A few years ago, Laura, an English friend of mine, wrote a magazine story about a castle located in the Gloucestershire countryside near London. I made sure to read the piece, wanting to imagine my friend in such a luxurious setting. The photographs showed the residents, Kent (an aristocrat in his thirties) and Lucy (his fashion-stylist wife), both dressed up in big hats and flowing costumes, leading sheep across a huge expanse of farmland.
Each of the rooms featured in the pictorial was exquisitely appointed. Gleaming copper pots were neatly arranged on a whitewashed stone wall in a kitchen suffused with golden light. A medieval tapestry hung in one bedroom, facing a king-sized canopy bed.
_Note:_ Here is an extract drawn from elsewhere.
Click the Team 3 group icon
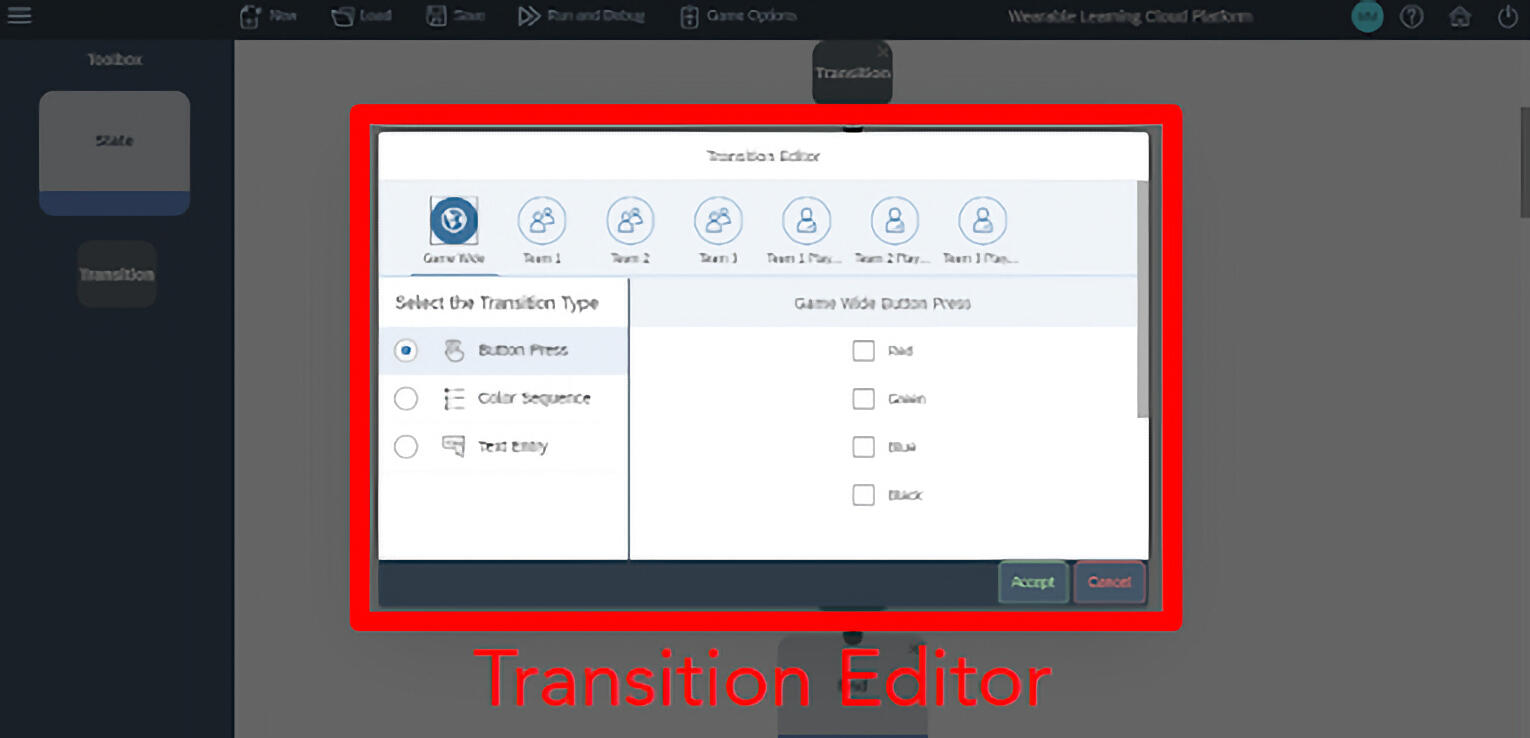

The living room had a long table surrounded by high-back chairs, a big fireplace and two magnificent chandeliers.
I looked at the photographs and thought of my friend there. It was all so perfect. Could she stand it? I called her and asked about the story. Did she actually get to stay in the castle? Was it as incredible as it looked in the magazine?
"Sure,"Laura said. She being English (critical, yet discreet and understated), this could have meant anything. I decided to take Laura's comment at face value, and imagined her wearing a big hat and a flowing dress, joining the couple in sheep-herding through the fields.
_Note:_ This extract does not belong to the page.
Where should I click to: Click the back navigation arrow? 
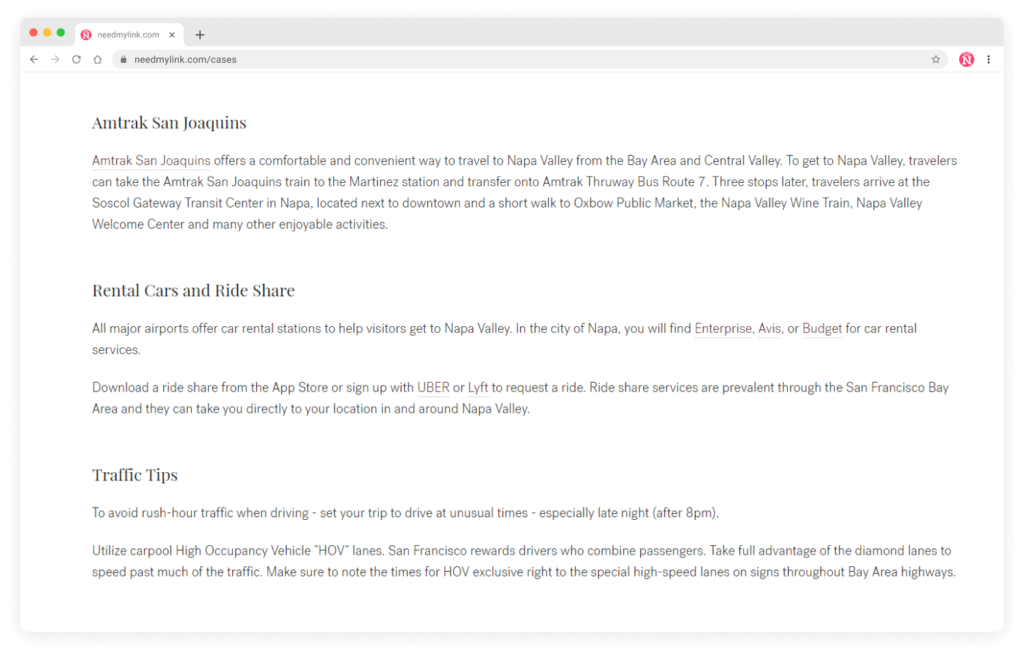(x=34, y=59)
Last April, I finally took Laura up on a long-standing invitation to visit
her in London. "I've got something planned for the weekend," she said when I arrived. "If you're into it, Lucy wants us to join her in Gloucestershire."
It's one thing to be a journalist at one of these places, quite another to be the weekend mystery guest. I was filled with both awe and dread at this prospect as we drove into the grounds, navigating the car through a sharply turning, narrow road.
As we arrived at the castle, I noticed first that the plot of land it sits on is large, but we're not talking the moors in Wuthering Heights. This land looked out to a highway winding in the distance.
The castle itself was large, but not exactly towering. How dark it was. And how drafty. Obviously, klieg lights had been placed in the kitchen to give the photographs that hallowed quality. What rooms went with what pictures? I had to imagine all the rooms unnaturally lit to place them.
And while I did sleep in a canopy bed, I also slept with a hot water bottle under the blankets to stave off the chill. (In the bathrooms, space heaters were running day and night.)
Only the residents lived up to the hype. Lucy greeted us wearing full makeup and a slightly sinister high-fashion black fur coat. To break the ice, I asked her what her coat was made of. "Monkey," she said, sounding like Joan Collins, an aristocratic, wild-eyed, mad look in her eyes. Later we enjoyed an all-stops-out evening in the dining room, where in front of a roaring fire our hostess tangoed across the room to Rod Stewart belting out "Do Ya Think I'm Sexy?"
By then, I was enjoying myself but also wondering whether this performance was copied from a magazine pictorial, or vice versa.